# Start of Extract to read

A data definition defines a brand new type, which is different from
every primitive type and every other type defined using a data
definition, even if they look structurally similar. The new type defined
by a data definition is a "sum of products", or a "union of products".
topDefn ::= data typeId {tyVarId } = {summand | }[ derive ]
summand ::= conId {type }
summand ::= conId { { fieldDef ; }}
derive ::= deriving ( { classId , })
fieldDef ::= fieldId :: type
The typeId is the name of this new type. If the tyVarId's exist, they are type parameters, thereby making this new type polymorphic. In each summand, the conId is called a "constructor". You can think of them as unique tag's that identify each summand. Each conId is followed by a specification for the fields involved in that summand (i.e., the fields are the "product" within the summand). In the first way of specifying a summand, the fields are just identified by position, hence we only specify the types of the fields. In the second way of specifying a summand, the fields are named, hence we specify the field names (fieldId's) and their types.

# End of Extract to read
# Start of Available data

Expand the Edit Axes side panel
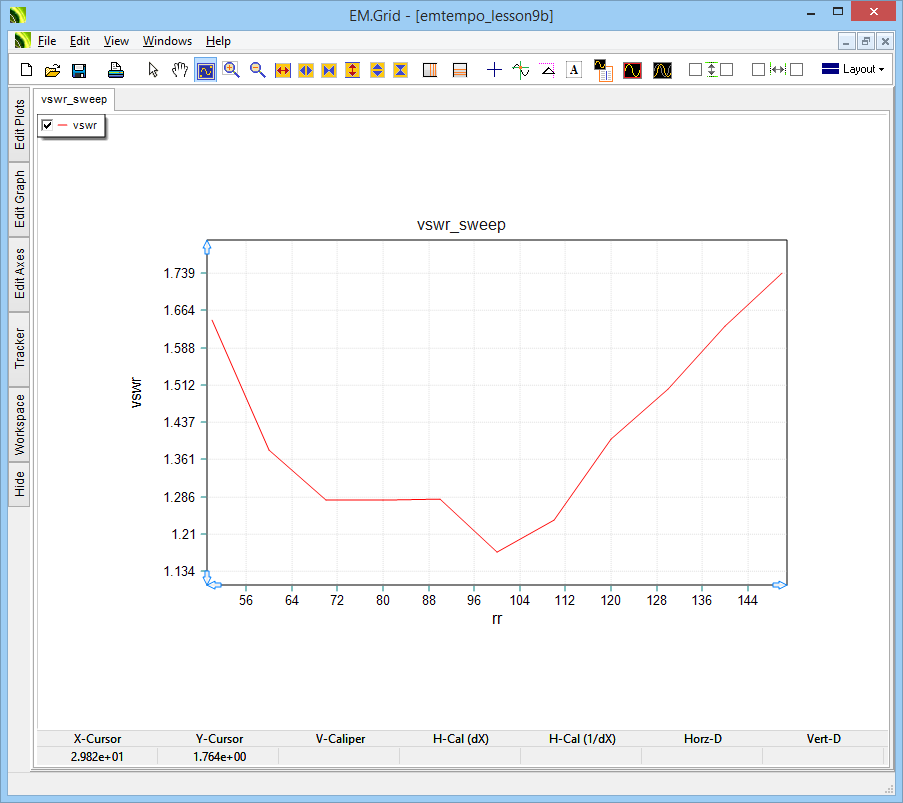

# End of Available data

● **Stated task A**:
In the text on defining new types, what is each conId in a summand called?
● **Stated task B**:
Continue the text on defining new types, starting after its last sentence.

● **Task output A**:
A constructor.

● **Task output B**:
The same constructor name may occur in more than one type. The same field name can occur in more than one type. The same field name can occur in more than one summand within the same type, but the type of the field must be the same in each summand.
The optional derive clause is used as a shorthand to make this new
type an instance of the classId's, instead of using a separate,
full-blown instance declaration. This can only be done for certain
predefined classId's: Bits, Eq, and Bounded. The compiler
automatically derives the operations corresponding to those classes
(such as pack and unpack for the Bits class). Type classes,
instances, and deriving are described in more detail in sections
2.1, 4.5 and
4.6.
To construct a value corresponding to some data definition $T$, one
simply applies the constructor to the appropriate number of arguments
(see section 5.3{reference-type="ref"
reference="sec-exprs-constrs"}); the values of those arguments become
the components/fields of the data structure.
To extract a component/field from such a value, one uses pattern matching (see section 6{reference-type="ref" reference="sec-patterns"}).
Example:
data Bool = False | True
This is a "trivial" case of a data definition. The type is not
polymorphic (no type parameters); there are two summands with
constructors False and True, and neither constructor has any fields.
It is a 2-way sum of empty products. A value of type Bool is either
the value False or the value True Definitions like these correspond
to an "enum" definition in C.
Example:
data Operand = Register (Bit 5)
| Literal (Bit 22)
| Indexed (Bit 5) (Bit 5)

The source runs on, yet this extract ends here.